Resumo: Governo propõe que o Bilhete de Identidade seja o documento obrigatório e único para identificação em actos civis. Medida visa uniformizar usos e reduzir documentos alternativos.
Pontos-chave
O Executivo, segundo o ministro da Justiça, pretende que o Bilhete de Identidade passe a ser o documento único e obrigatório para identificação em Angola, abrangendo acesso a serviços e actos civis. A proposta, já apreciada em Conselho de Ministros, visa unificar normas dispersas e eliminar a aceitação de documentos alternativos, numa tentativa de reforçar controlo e segurança administrativa.
Marcy Lopes referiu que a iniciativa sistematiza matérias do BI e do registo criminal num único diploma, procurando maior interoperabilidade entre entidades públicas e privadas. A proposta inclui mecanismos de verificação e segurança integrados no documento, com códigos QR, barras e microchip, para dificultar falsificações e garantir fiabilidade nas transacções e no reconhecimento de identidade por serviços essenciais.
O diploma prevê excepções pontuais, por exemplo quando o BI esteja em processo de renovação ou em contextos eleitorais, permitindo casos específicos de identificação com documentação caducada comprovada. O ministro assegurou que, para avançar, o Executivo considera existirem condições logísticas para emissão e distribuição, embora admita naturalmente picos de procura em épocas de matrículas e concursos, o que exige planeamento.
Quanto aos custos, o governo mantém isenção da primeira via e tarifas para segundas vias com comparticipação estatal, informaram as autoridades.
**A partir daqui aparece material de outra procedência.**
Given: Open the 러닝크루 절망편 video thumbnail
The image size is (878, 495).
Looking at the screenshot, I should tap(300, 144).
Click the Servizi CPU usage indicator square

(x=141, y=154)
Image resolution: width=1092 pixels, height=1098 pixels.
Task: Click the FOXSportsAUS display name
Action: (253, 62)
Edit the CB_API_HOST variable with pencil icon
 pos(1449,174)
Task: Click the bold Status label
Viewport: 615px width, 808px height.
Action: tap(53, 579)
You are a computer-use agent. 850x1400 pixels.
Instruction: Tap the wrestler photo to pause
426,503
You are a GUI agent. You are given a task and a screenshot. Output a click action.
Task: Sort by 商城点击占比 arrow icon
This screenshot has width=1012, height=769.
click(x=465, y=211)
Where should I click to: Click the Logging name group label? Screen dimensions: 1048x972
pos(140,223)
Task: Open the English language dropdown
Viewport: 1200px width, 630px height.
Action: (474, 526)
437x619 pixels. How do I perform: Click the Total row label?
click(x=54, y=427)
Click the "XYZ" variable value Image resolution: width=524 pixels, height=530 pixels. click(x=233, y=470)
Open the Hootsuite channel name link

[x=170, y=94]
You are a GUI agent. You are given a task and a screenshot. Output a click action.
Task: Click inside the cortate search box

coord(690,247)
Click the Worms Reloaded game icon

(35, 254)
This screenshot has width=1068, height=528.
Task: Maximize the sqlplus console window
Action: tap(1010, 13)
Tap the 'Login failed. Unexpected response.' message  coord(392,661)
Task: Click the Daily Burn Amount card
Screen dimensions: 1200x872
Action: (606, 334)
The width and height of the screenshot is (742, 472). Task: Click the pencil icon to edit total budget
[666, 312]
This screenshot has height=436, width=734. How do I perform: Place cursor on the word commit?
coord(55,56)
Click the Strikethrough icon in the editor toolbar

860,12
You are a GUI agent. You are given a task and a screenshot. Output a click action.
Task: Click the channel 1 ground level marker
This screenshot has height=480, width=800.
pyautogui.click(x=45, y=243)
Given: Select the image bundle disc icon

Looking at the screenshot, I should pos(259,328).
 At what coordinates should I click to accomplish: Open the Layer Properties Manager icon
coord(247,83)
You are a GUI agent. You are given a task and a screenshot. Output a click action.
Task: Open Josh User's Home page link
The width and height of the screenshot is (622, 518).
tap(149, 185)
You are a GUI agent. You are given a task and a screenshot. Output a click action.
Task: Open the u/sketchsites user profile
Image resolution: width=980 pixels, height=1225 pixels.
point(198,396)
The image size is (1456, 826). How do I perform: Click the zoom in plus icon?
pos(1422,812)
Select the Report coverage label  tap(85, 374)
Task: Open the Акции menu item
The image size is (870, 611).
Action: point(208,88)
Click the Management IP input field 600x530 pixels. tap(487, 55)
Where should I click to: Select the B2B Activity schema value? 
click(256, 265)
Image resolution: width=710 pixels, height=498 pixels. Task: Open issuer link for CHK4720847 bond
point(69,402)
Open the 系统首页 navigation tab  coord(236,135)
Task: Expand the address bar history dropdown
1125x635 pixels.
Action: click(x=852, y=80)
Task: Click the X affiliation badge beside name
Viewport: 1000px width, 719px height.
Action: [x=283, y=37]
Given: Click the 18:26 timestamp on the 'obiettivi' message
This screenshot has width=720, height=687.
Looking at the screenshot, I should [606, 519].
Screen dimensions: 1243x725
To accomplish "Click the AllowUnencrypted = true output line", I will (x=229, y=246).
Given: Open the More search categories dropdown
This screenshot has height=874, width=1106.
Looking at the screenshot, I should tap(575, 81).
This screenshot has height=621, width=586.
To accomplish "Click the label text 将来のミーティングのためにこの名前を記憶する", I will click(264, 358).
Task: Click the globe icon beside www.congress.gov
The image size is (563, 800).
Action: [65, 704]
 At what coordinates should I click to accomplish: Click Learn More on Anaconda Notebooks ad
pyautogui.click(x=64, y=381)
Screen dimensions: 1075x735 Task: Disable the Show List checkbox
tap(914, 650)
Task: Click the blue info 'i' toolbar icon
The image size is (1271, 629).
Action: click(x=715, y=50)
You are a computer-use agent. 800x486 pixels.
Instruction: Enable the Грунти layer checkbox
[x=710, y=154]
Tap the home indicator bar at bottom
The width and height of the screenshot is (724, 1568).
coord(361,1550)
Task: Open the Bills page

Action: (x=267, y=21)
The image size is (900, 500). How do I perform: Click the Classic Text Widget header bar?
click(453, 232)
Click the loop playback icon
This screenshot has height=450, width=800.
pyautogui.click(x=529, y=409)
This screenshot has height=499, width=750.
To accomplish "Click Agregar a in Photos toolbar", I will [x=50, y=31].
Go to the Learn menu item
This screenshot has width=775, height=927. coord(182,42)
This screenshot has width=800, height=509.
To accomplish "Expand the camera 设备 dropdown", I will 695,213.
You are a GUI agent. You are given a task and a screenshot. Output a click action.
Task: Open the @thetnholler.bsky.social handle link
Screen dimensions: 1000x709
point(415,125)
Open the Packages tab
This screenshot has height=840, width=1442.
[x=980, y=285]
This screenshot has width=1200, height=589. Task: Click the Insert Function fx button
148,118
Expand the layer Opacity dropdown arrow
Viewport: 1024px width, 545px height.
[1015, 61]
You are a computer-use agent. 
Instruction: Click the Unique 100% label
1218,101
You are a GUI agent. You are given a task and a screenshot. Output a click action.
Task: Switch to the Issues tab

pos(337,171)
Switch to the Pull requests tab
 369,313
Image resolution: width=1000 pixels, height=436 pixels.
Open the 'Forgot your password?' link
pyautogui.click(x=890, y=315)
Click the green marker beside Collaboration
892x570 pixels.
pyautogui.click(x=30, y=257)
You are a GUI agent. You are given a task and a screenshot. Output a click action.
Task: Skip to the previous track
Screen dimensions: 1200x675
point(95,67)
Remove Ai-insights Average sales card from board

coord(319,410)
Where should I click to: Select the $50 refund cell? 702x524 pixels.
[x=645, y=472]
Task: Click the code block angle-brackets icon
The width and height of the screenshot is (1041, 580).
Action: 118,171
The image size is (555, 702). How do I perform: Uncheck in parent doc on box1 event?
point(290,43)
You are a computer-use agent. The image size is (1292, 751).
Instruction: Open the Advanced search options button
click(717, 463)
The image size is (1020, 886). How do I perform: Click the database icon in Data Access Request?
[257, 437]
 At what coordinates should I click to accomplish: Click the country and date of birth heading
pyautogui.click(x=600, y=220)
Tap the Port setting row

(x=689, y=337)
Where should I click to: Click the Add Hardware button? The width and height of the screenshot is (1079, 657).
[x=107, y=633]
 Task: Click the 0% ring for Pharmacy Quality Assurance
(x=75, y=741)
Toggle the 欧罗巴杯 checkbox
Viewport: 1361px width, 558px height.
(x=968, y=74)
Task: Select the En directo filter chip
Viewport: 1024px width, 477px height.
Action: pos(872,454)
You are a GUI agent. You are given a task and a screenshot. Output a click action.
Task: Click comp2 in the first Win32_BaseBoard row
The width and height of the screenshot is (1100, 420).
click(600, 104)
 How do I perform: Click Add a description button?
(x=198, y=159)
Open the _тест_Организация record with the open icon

A proposta pretende também responsabilizar funcionários que facilitem atribuições fraudulentas a estrangeiros, prevendo sanções administrativas e criminais. Esta resposta busca reduzir lacunas que historicamente tornaram aceitáveis outros documentos como substitutos do Bilhete de Identidade.
O anúncio sucede a relatórios de falhas em sistemas de identificação em vários postos, que têm afectado emissão e acesso a documentos em diferentes municípios. Enquanto a lei avança, a administração terá de assegurar pagamentos a provedores e funcionamento contínuo dos sistemas para evitar interrupções, sob pena de se criar disparidade entre norma legal e capacidade prática de entrega do BI à população.